Un soupir s'échappait de la bouche de Josie tandis qu'elle mesurait à quel point ses paroles étaient censées. A quel point elle avait raison, et à quel point son cœur se serrait alors qu'elle avait le malheur de repenser à celle qui lui avait briser le cœur à deux reprises en une année.

- Et ce n'est pas notre faute, assura-t-elle d'une voix tremblante. On ne peut pas se blâmer pour une décision qui n'est pas la nôtre, Hope.

Le silence s'abattait de nouveau entre les deux adolescentes, durant lequel les mots de Josie faisaient doucement leur chemin dans l'esprit de sa camarade. Pendant tout son discours, l'orpheline était restée pendue aux lèvres de l'aînée des jumelles et, même si son cœur la faisait toujours atrocement souffrir, elle était forcée d'avouer que les paroles de la brune l'avaient légèrement apaisée. Ses pleures avaient diminués avant de s'arrêter, ne laissant plus comme seuls témoins que les poches rouges qui gisaient sous ses yeux mouillés et irrités.
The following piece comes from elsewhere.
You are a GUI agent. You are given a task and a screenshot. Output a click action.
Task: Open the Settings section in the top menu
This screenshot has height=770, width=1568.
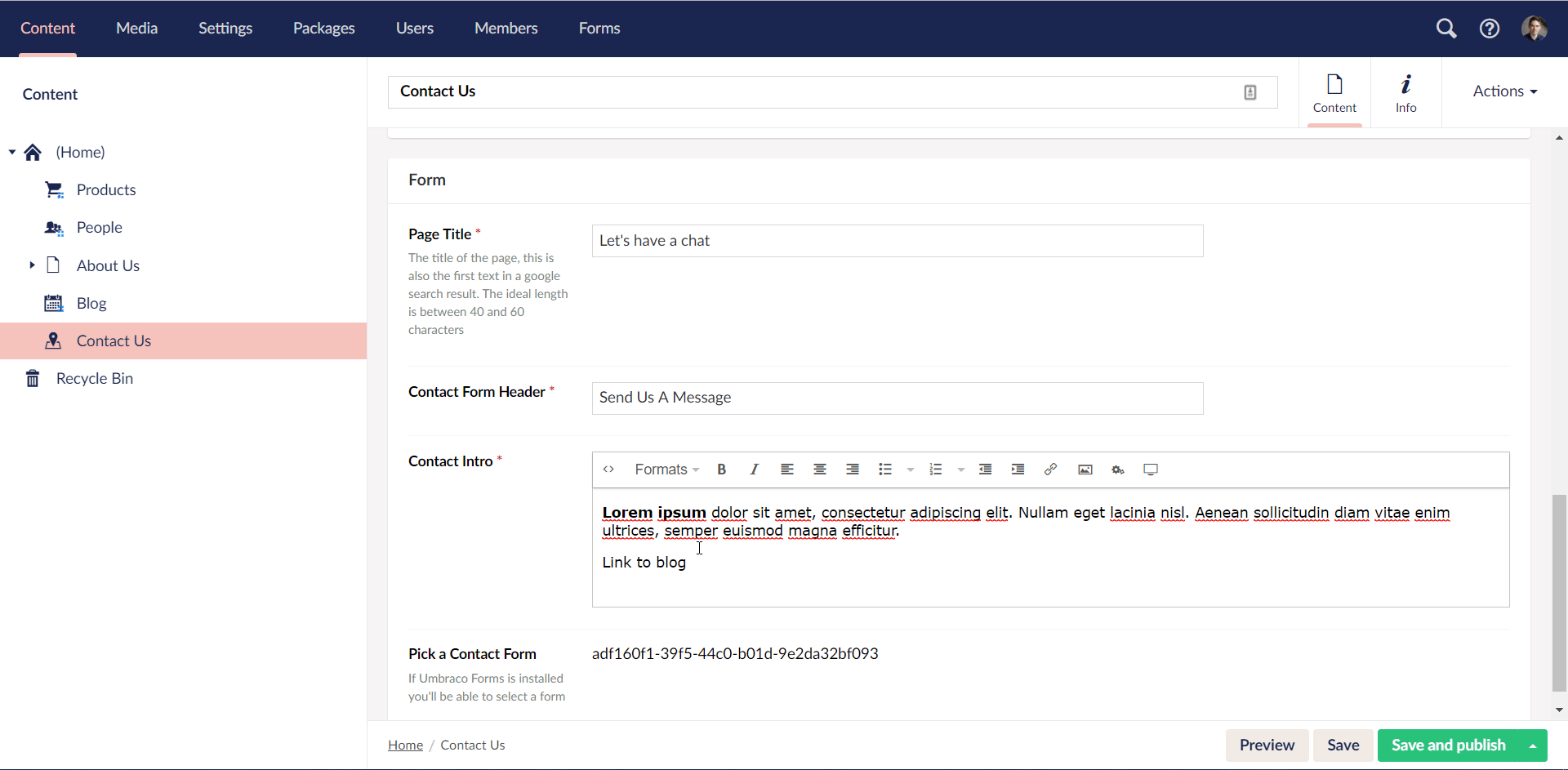[225, 28]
Pour la première fois depuis qu'elle était arrivée dans ce pensionnat, Hope avait réellement l'impression d'avoir trouvé quelqu'un qui partageait sa peine et qui comprenait ce qu'elle ressentait. Et ce sentiment se confirmait lorsque son regard entrait en contact avec les belles prunelles ténébreuses de Josie, qui s'étaient mises à transpirer de souffrance. Cette même douleur qui faisait écho dans l'être de Hope depuis le départ de Landon, son petit-ami.
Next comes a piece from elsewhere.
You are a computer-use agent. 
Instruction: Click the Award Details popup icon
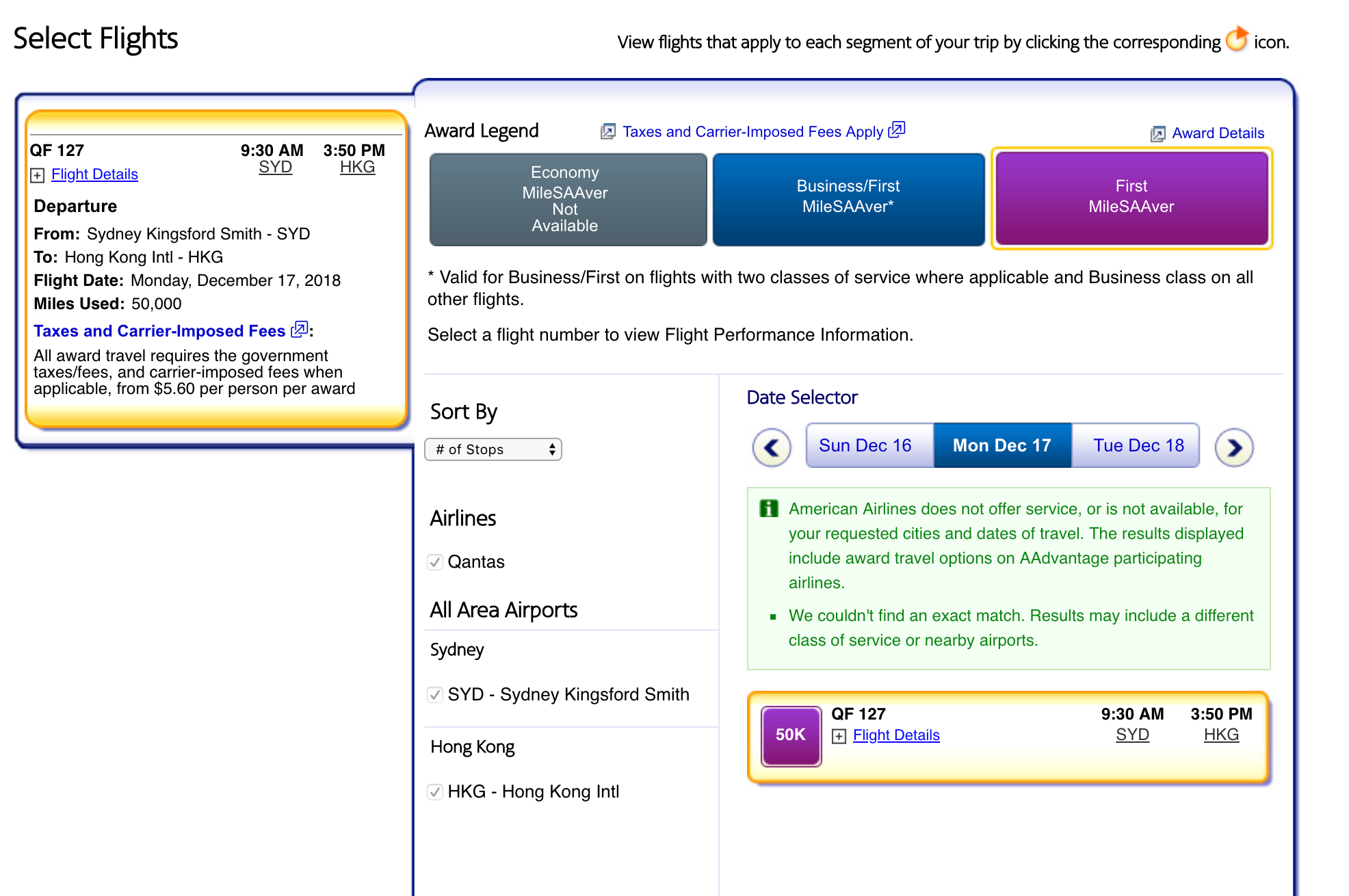pos(1157,134)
- Comment as-tu réussi à tourner la page ? Osa demander la Mikaelson avec intérêt.

Les muscles de Josie se tendirent face à cette question, à l'image de son corps tout entier qui aurait désormais pu faire concurrence à la rigidité du chêne contre lequel elles étaient appuyées. Jamais, Josie n'avait été aussi peu sûre de la réponse qu'elle devait donner. Tourner la page ? Se répétait-elle en boucle dans son esprit brumeux. L'avait-elle seulement tournée ? Elle n'en était intimement pas convaincue.

Finch avait été son échappatoire, à cette période de sa vie. Mais pouvait-elle réellement assurer qu'elle ne pensait plus à Penelope ? Non. Surtout en cette époque de l'année. Au contraire. Chaque endroit dans lequel elle mettait les pieds, chaque flocon de neige qui tombait sur le sol de la propriété Salvatore, chaque sapin qu'elle voyait… tout lui rappelait sans cesse Penelope. Et elle détestait ça. Elle le détestait autant qu'elle détestait son ex-petite-amie.

- J'ai commencé à m'intéresser à d'autres personnes et j'ai trouvé Finch, répondit-elle alors, sincère, sans entrer davantage dans les détails.

- Facile à dire… soupira simplement son interlocutrice.

Un léger sourire, plein de compassion fendit les lèvres de la brune face à cette réplique spontanée.

- Je sais.

Hope soupirait de plus belle et, soudain, une idée germait dans l'esprit de la plus jeune d'entre elles. Sans laisser le temps à la brune de lui poser davantage de questions, Josie sautait sur ses pieds en arborant le plus grand sourire qu'elle possédait et tendait une main amicale vers l'orpheline.

- Viens. J'ai exactement ce qu'il te faut pour te changer les idées.

- Mais de quoi est-ce que tu parles ? S'étonna Hope en fronçant les sourcils sous l'incompréhension. Où est-ce que tu veux m'emmener ?

- Fais-moi confiance. Tu comprendras quand on y sera.